BEGIN Given records
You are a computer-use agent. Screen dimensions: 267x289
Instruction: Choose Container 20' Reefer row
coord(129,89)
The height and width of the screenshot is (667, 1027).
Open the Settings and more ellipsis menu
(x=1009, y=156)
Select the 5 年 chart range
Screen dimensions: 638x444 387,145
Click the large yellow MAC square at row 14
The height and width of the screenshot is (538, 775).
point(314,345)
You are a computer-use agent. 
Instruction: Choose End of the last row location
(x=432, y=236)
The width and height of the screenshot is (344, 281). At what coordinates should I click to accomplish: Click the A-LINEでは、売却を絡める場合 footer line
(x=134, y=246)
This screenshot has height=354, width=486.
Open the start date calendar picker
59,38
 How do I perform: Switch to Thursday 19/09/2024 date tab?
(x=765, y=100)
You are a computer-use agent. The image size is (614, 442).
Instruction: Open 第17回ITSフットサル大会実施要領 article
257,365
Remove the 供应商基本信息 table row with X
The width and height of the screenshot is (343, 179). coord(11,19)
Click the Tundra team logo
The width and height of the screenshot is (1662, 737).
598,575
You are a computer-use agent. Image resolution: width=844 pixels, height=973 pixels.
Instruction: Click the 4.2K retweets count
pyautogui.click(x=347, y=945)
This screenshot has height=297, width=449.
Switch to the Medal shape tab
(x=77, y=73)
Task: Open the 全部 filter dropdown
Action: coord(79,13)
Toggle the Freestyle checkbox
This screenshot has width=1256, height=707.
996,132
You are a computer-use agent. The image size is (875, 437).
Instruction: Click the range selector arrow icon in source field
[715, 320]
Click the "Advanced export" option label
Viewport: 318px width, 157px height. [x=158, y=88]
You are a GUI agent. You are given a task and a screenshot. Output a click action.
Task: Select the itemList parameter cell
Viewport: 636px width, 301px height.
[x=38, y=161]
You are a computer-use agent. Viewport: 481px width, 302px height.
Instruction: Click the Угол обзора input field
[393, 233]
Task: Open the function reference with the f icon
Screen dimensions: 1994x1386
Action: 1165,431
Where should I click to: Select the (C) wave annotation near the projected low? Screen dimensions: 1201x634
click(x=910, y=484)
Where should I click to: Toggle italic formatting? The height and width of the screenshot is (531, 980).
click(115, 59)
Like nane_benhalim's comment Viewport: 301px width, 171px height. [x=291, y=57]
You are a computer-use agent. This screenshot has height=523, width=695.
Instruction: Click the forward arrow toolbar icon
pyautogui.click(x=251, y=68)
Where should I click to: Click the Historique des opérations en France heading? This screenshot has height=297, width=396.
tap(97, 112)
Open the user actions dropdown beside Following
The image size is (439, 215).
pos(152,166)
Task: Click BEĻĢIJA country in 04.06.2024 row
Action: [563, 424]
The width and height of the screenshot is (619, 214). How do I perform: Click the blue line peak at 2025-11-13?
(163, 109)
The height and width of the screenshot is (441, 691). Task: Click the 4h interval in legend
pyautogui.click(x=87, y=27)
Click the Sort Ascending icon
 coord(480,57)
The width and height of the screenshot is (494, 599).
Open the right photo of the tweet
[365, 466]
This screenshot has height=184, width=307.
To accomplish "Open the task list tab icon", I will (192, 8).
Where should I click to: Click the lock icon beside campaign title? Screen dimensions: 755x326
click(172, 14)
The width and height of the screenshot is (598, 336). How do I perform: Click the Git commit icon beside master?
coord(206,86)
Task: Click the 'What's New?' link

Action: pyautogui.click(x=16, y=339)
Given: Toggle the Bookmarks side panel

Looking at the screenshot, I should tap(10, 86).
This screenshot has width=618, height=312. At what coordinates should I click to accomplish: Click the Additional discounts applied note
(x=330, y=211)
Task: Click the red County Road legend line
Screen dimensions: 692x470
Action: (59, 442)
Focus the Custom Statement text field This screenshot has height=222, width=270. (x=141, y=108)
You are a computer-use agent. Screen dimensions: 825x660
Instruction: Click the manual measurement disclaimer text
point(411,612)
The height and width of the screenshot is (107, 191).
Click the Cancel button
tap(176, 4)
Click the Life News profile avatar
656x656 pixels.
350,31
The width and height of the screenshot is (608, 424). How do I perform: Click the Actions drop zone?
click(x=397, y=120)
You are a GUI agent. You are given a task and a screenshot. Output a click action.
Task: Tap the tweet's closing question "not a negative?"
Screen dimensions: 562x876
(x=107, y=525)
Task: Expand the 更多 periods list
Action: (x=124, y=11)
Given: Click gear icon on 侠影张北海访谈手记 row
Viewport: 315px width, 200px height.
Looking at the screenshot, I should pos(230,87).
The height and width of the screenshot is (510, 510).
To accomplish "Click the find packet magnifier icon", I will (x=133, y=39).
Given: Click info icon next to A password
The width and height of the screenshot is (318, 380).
END Given records
* **What is needed**:
Convert each line of the data above into a string in a JSON list, one string per line, and leave out any blank lines.

* **The output**:
[
  "You are a computer-use agent. Screen dimensions: 267x289",
  "Instruction: Choose Container 20' Reefer row",
  "coord(129,89)",
  "The height and width of the screenshot is (667, 1027).",
  "Open the Settings and more ellipsis menu",
  "(x=1009, y=156)",
  "Select the 5 年 chart range",
  "Screen dimensions: 638x444 387,145",
  "Click the large yellow MAC square at row 14",
  "The height and width of the screenshot is (538, 775).",
  "point(314,345)",
  "You are a computer-use agent. ",
  "Instruction: Choose End of the last row location",
  "(x=432, y=236)",
  "The width and height of the screenshot is (344, 281). At what coordinates should I click to accomplish: Click the A-LINEでは、売却を絡める場合 footer line",
  "(x=134, y=246)",
  "This screenshot has height=354, width=486.",
  "Open the start date calendar picker",
  "59,38",
  " How do I perform: Switch to Thursday 19/09/2024 date tab?",
  "(x=765, y=100)",
  "You are a computer-use agent. The image size is (614, 442).",
  "Instruction: Open 第17回ITSフットサル大会実施要領 article",
  "257,365",
  "Remove the 供应商基本信息 table row with X",
  "The width and height of the screenshot is (343, 179). coord(11,19)",
  "Click the Tundra team logo",
  "The width and height of the screenshot is (1662, 737).",
  "598,575",
  "You are a computer-use agent. Image resolution: width=844 pixels, height=973 pixels.",
  "Instruction: Click the 4.2K retweets count",
  "pyautogui.click(x=347, y=945)",
  "This screenshot has height=297, width=449.",
  "Switch to the Medal shape tab",
  "(x=77, y=73)",
  "Task: Open the 全部 filter dropdown",
  "Action: coord(79,13)",
  "Toggle the Freestyle checkbox",
  "This screenshot has width=1256, height=707.",
  "996,132",
  "You are a computer-use agent. The image size is (875, 437).",
  "Instruction: Click the range selector arrow icon in source field",
  "[715, 320]",
  "Click the \"Advanced export\" option label",
  "Viewport: 318px width, 157px height. [x=158, y=88]",
  "You are a GUI agent. You are given a task and a screenshot. Output a click action.",
  "Task: Select the itemList parameter cell",
  "Viewport: 636px width, 301px height.",
  "[x=38, y=161]",
  "You are a computer-use agent. Viewport: 481px width, 302px height.",
  "Instruction: Click the Угол обзора input field",
  "[393, 233]",
  "Task: Open the function reference with the f icon",
  "Screen dimensions: 1994x1386",
  "Action: 1165,431",
  "Where should I click to: Select the (C) wave annotation near the projected low? Screen dimensions: 1201x634",
  "click(x=910, y=484)",
  "Where should I click to: Toggle italic formatting? The height and width of the screenshot is (531, 980).",
  "click(115, 59)",
  "Like nane_benhalim's comment Viewport: 301px width, 171px height. [x=291, y=57]",
  "You are a computer-use agent. This screenshot has height=523, width=695.",
  "Instruction: Click the forward arrow toolbar icon",
  "pyautogui.click(x=251, y=68)",
  "Where should I click to: Click the Historique des opérations en France heading? This screenshot has height=297, width=396.",
  "tap(97, 112)",
  "Open the user actions dropdown beside Following",
  "The image size is (439, 215).",
  "pos(152,166)",
  "Task: Click BEĻĢIJA country in 04.06.2024 row",
  "Action: [563, 424]",
  "The width and height of the screenshot is (619, 214). How do I perform: Click the blue line peak at 2025-11-13?",
  "(163, 109)",
  "The height and width of the screenshot is (441, 691). Task: Click the 4h interval in legend",
  "pyautogui.click(x=87, y=27)",
  "Click the Sort Ascending icon",
  " coord(480,57)",
  "The width and height of the screenshot is (494, 599).",
  "Open the right photo of the tweet",
  "[365, 466]",
  "This screenshot has height=184, width=307.",
  "To accomplish \"Open the task list tab icon\", I will (192, 8).",
  "Where should I click to: Click the lock icon beside campaign title? Screen dimensions: 755x326",
  "click(172, 14)",
  "The width and height of the screenshot is (598, 336). How do I perform: Click the Git commit icon beside master?",
  "coord(206,86)",
  "Task: Click the 'What's New?' link",
  "Action: pyautogui.click(x=16, y=339)",
  "Given: Toggle the Bookmarks side panel",
  "Looking at the screenshot, I should tap(10, 86).",
  "This screenshot has width=618, height=312. At what coordinates should I click to accomplish: Click the Additional discounts applied note",
  "(x=330, y=211)",
  "Task: Click the red County Road legend line",
  "Screen dimensions: 692x470",
  "Action: (59, 442)",
  "Focus the Custom Statement text field This screenshot has height=222, width=270. (x=141, y=108)",
  "You are a computer-use agent. Screen dimensions: 825x660",
  "Instruction: Click the manual measurement disclaimer text",
  "point(411,612)",
  "The height and width of the screenshot is (107, 191).",
  "Click the Cancel button",
  "tap(176, 4)",
  "Click the Life News profile avatar",
  "656x656 pixels.",
  "350,31",
  "The width and height of the screenshot is (608, 424). How do I perform: Click the Actions drop zone?",
  "click(x=397, y=120)",
  "You are a GUI agent. You are given a task and a screenshot. Output a click action.",
  "Task: Tap the tweet's closing question \"not a negative?\"",
  "Screen dimensions: 562x876",
  "(x=107, y=525)",
  "Task: Expand the 更多 periods list",
  "Action: (x=124, y=11)",
  "Given: Click gear icon on 侠影张北海访谈手记 row",
  "Viewport: 315px width, 200px height.",
  "Looking at the screenshot, I should pos(230,87).",
  "The height and width of the screenshot is (510, 510).",
  "To accomplish \"Click the find packet magnifier icon\", I will (x=133, y=39).",
  "Given: Click info icon next to A password",
  "The width and height of the screenshot is (318, 380)."
]